(Saved entries)
===

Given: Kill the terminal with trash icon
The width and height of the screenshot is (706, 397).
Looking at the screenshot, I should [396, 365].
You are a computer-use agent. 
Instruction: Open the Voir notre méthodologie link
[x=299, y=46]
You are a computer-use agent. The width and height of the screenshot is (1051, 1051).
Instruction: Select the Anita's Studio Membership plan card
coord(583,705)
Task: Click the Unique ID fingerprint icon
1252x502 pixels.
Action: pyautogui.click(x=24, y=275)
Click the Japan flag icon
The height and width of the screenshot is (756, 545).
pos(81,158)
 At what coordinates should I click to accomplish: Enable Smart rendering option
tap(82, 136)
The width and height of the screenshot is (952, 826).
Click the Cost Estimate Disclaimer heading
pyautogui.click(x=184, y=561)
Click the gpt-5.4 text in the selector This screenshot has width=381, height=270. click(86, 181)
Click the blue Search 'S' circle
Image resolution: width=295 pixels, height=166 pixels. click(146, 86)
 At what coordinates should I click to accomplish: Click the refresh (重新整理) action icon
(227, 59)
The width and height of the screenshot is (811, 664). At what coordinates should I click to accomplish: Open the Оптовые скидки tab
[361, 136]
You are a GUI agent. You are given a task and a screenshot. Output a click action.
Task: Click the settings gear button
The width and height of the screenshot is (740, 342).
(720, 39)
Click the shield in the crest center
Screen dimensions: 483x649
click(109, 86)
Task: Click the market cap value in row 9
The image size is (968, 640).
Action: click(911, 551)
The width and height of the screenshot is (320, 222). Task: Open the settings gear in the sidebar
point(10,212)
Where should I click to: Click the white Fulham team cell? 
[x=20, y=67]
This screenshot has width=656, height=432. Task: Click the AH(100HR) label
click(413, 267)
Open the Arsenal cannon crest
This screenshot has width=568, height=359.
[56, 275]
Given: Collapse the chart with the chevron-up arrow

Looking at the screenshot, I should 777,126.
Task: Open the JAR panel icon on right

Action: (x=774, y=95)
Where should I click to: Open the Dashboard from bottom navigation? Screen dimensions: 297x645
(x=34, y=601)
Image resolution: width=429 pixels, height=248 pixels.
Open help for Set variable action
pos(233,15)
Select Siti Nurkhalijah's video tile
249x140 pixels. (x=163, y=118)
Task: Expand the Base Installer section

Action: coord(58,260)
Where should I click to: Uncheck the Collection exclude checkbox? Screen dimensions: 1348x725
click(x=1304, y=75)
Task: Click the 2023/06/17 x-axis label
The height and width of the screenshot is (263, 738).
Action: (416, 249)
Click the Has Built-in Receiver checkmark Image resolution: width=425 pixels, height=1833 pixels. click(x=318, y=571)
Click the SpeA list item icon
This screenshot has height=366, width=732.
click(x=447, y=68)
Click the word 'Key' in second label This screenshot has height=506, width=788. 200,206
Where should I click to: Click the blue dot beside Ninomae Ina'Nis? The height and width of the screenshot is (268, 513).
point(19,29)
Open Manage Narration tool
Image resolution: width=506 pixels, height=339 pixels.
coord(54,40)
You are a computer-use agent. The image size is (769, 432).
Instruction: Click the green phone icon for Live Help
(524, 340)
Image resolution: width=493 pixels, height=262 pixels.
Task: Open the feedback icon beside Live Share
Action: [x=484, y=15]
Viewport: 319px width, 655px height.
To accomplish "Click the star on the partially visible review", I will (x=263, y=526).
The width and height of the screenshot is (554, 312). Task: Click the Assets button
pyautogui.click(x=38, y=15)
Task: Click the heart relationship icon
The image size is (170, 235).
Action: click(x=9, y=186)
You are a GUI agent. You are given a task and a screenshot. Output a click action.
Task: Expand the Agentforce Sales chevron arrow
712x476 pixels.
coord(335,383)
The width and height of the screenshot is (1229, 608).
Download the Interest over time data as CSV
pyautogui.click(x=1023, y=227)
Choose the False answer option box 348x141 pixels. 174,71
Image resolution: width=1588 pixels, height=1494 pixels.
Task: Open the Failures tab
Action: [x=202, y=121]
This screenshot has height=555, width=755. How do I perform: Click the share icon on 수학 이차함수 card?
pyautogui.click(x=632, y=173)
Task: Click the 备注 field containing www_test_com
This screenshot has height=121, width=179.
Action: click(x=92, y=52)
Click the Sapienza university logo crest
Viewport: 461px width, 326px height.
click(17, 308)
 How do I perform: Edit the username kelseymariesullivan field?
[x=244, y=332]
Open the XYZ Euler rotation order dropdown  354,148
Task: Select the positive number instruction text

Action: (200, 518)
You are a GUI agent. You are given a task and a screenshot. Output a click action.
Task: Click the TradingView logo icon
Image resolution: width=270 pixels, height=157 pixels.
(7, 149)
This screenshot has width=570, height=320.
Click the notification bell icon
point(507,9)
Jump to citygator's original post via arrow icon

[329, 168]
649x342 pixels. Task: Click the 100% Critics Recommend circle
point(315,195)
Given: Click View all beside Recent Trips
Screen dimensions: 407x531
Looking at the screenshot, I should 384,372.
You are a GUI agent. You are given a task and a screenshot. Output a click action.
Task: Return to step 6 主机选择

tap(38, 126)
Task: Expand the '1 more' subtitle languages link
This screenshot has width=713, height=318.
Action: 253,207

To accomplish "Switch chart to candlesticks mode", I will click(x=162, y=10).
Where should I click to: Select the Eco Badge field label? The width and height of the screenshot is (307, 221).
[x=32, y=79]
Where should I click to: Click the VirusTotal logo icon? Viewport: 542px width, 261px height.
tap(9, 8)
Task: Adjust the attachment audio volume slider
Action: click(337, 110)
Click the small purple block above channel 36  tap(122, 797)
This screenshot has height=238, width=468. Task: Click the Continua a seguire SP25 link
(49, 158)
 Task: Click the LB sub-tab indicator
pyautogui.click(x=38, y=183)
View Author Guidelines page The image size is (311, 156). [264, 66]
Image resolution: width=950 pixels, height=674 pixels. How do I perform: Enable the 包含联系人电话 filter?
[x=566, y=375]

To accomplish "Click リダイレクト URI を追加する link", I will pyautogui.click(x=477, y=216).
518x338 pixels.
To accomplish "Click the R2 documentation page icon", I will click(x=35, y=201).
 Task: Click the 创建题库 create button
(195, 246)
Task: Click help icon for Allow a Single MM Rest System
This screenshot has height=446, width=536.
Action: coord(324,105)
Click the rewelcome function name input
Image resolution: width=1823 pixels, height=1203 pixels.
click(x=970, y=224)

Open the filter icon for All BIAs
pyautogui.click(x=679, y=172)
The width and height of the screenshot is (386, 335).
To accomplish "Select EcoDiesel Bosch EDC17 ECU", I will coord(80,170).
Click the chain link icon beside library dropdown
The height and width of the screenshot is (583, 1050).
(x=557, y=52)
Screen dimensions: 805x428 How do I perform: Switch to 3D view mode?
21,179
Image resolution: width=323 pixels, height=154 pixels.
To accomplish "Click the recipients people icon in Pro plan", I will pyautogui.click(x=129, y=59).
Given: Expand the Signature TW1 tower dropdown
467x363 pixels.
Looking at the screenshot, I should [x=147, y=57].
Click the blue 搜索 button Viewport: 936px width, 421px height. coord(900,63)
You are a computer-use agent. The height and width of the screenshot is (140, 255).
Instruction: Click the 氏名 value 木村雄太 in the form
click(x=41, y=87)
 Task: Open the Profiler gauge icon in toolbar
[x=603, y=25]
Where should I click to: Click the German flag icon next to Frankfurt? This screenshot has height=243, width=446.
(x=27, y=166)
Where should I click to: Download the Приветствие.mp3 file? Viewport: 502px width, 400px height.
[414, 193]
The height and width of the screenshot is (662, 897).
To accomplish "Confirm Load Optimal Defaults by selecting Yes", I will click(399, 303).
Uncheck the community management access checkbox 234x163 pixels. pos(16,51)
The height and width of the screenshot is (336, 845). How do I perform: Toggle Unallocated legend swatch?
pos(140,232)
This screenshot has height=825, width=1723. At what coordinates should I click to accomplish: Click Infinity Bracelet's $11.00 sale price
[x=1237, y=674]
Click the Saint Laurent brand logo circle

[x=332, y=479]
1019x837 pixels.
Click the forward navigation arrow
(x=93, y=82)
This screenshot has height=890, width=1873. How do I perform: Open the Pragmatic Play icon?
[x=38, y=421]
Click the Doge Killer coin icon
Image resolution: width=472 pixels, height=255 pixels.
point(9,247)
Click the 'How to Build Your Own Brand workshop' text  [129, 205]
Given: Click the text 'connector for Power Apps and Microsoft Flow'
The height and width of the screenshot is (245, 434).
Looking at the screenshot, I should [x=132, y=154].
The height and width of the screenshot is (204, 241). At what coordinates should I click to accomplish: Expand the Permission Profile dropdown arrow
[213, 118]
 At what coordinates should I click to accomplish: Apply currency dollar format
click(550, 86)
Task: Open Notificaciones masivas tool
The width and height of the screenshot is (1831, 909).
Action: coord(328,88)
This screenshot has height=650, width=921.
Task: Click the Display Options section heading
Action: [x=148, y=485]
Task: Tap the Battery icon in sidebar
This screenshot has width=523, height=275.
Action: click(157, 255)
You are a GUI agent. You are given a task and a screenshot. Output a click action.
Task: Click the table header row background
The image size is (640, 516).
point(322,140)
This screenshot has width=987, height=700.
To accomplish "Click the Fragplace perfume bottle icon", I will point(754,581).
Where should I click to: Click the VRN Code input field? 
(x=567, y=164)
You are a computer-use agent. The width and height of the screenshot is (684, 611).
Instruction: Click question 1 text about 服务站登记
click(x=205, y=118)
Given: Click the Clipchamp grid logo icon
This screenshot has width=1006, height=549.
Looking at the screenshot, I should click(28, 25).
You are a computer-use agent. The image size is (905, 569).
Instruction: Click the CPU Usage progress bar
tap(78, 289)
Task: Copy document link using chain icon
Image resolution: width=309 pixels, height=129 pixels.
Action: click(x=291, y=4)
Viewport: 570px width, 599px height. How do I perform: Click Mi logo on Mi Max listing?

===

■ **ASSIGNMENT**: Copy each line of the data above that holds "chain".

■ **ANSWER SPACE**:
Click the chain link icon beside library dropdown
Task: Copy document link using chain icon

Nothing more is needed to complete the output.